** Start of DATA FOR THIS TASK **
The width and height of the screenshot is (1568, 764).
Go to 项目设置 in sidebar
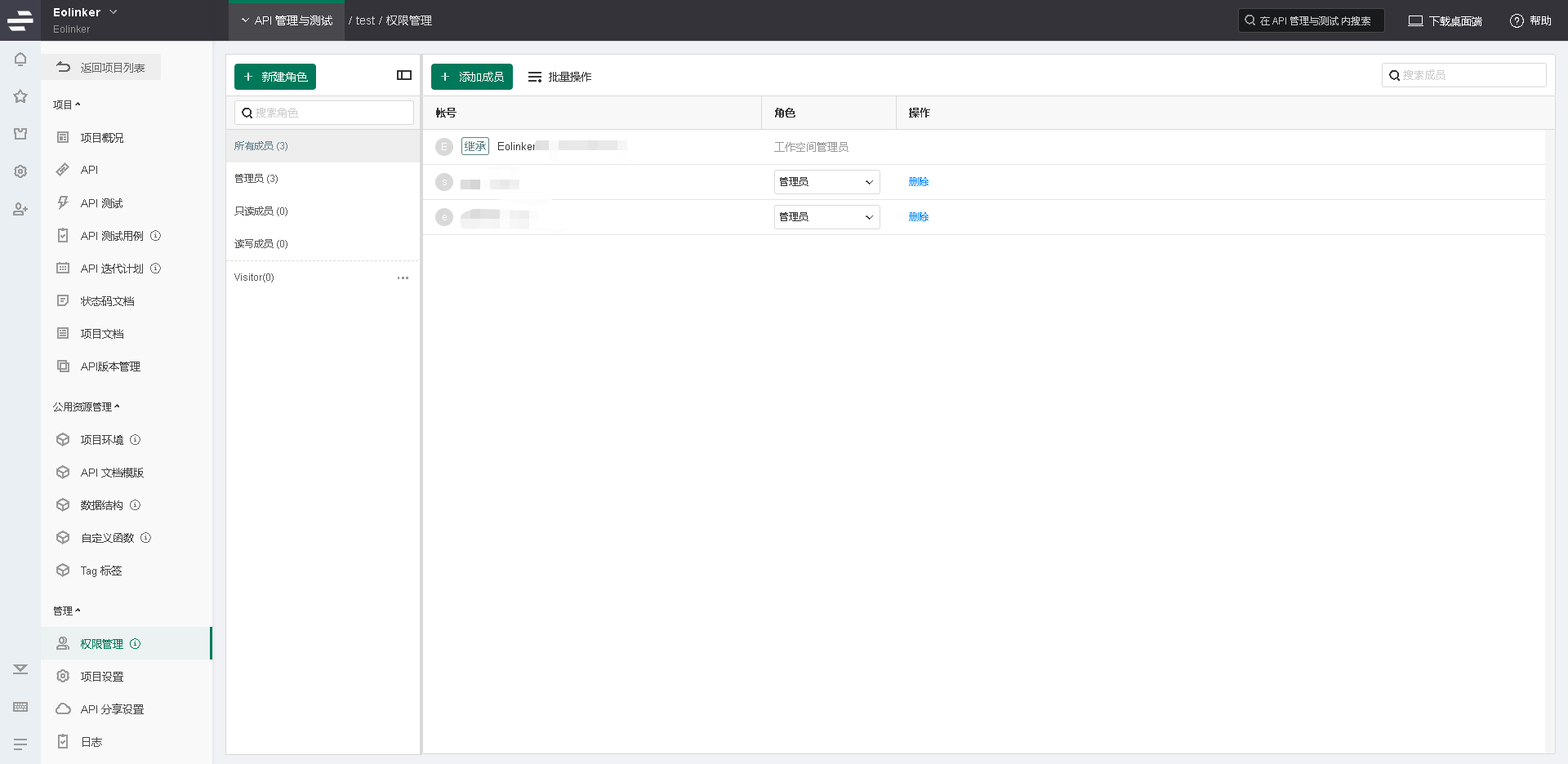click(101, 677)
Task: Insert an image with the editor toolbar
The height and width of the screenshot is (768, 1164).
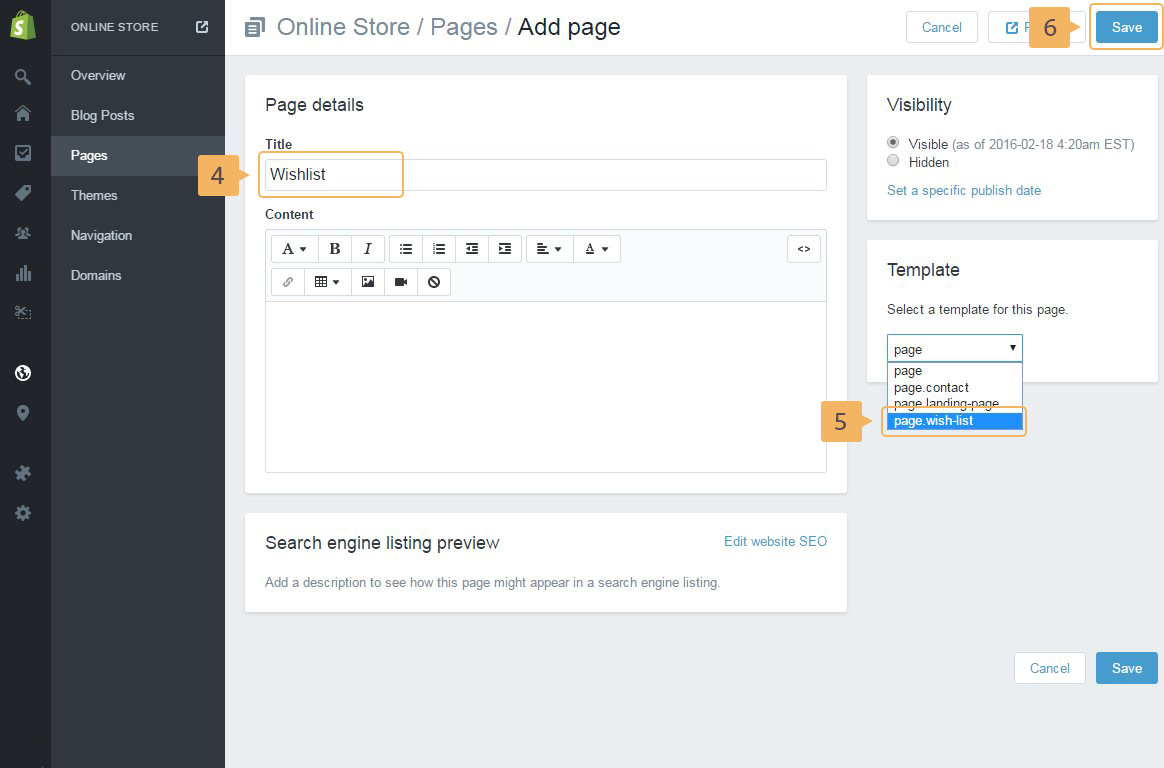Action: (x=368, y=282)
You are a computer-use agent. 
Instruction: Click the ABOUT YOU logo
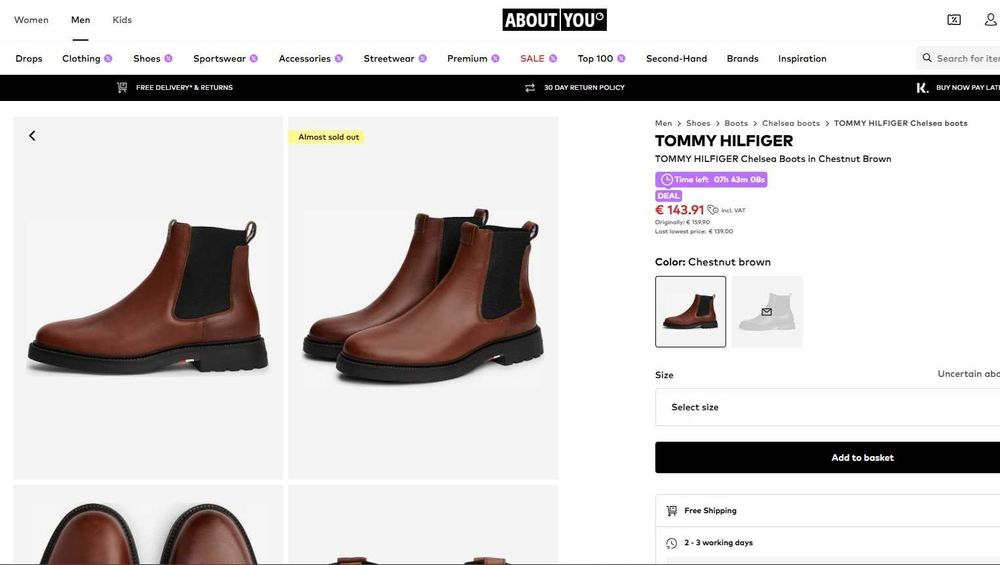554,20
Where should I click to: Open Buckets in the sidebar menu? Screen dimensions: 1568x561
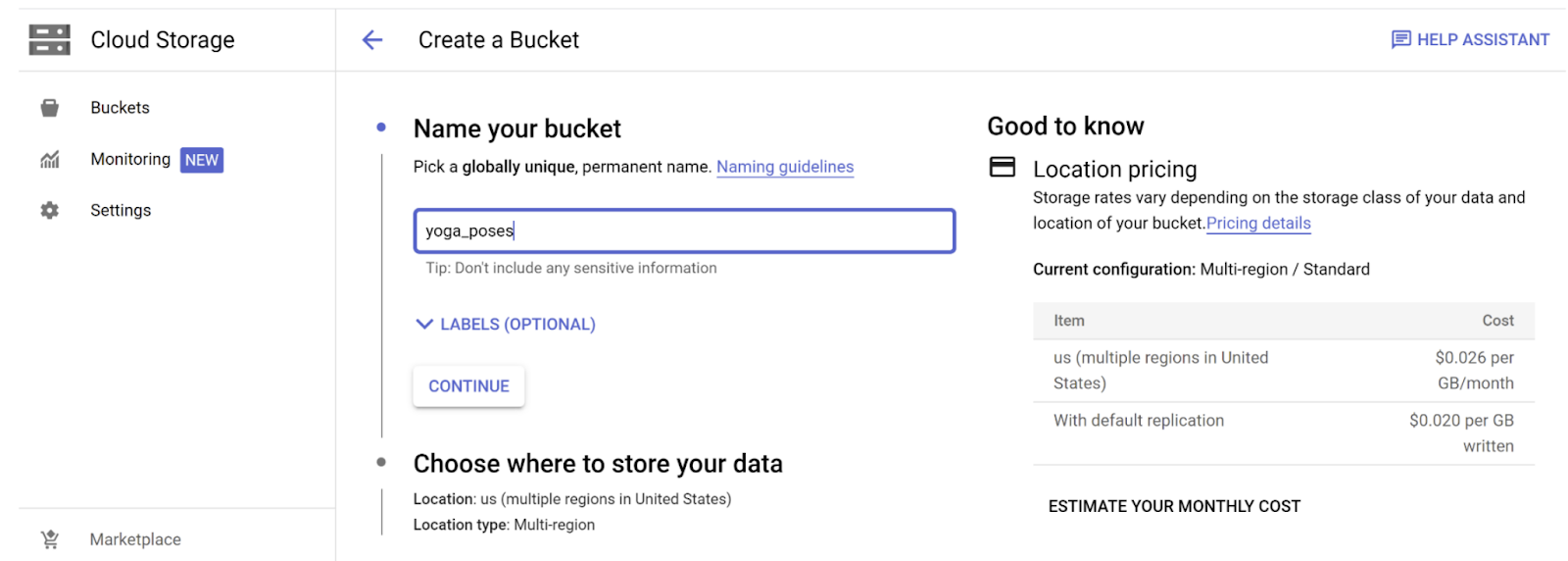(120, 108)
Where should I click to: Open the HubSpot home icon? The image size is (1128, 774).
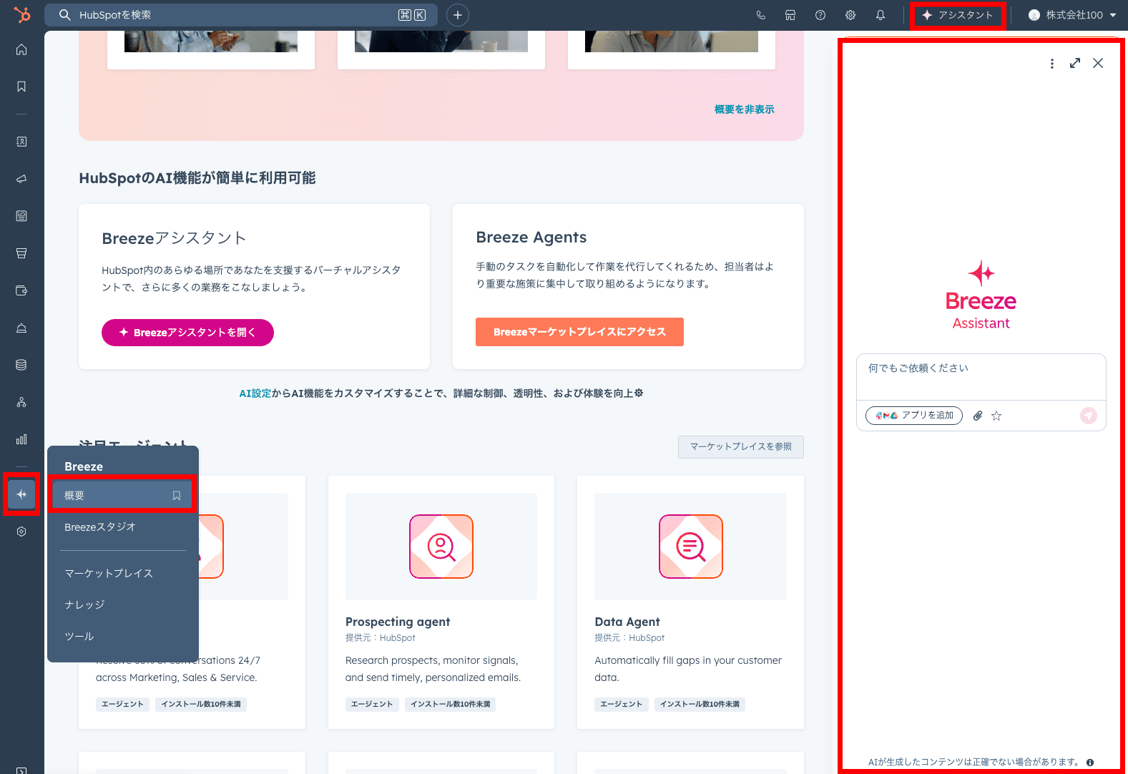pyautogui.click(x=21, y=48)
** End of DATA FOR THIS TASK **
## WHAT IS NEEDED
Rewrite every record above, swapping "sidebar" for "side panel" and keeping everything else the same. Leave out the pictures.

## EXERCISE RESULT
The width and height of the screenshot is (1568, 764).
Go to 项目设置 in side panel
click(101, 677)
Task: Insert an image with the editor toolbar
The height and width of the screenshot is (768, 1164).
Action: (x=368, y=282)
You are a computer-use agent. 
Instruction: Click the ABOUT YOU logo
554,20
Where should I click to: Open Buckets in the side panel menu? Screen dimensions: 1568x561
(120, 108)
Where should I click to: Open the HubSpot home icon? The image size is (1128, 774).
pyautogui.click(x=21, y=48)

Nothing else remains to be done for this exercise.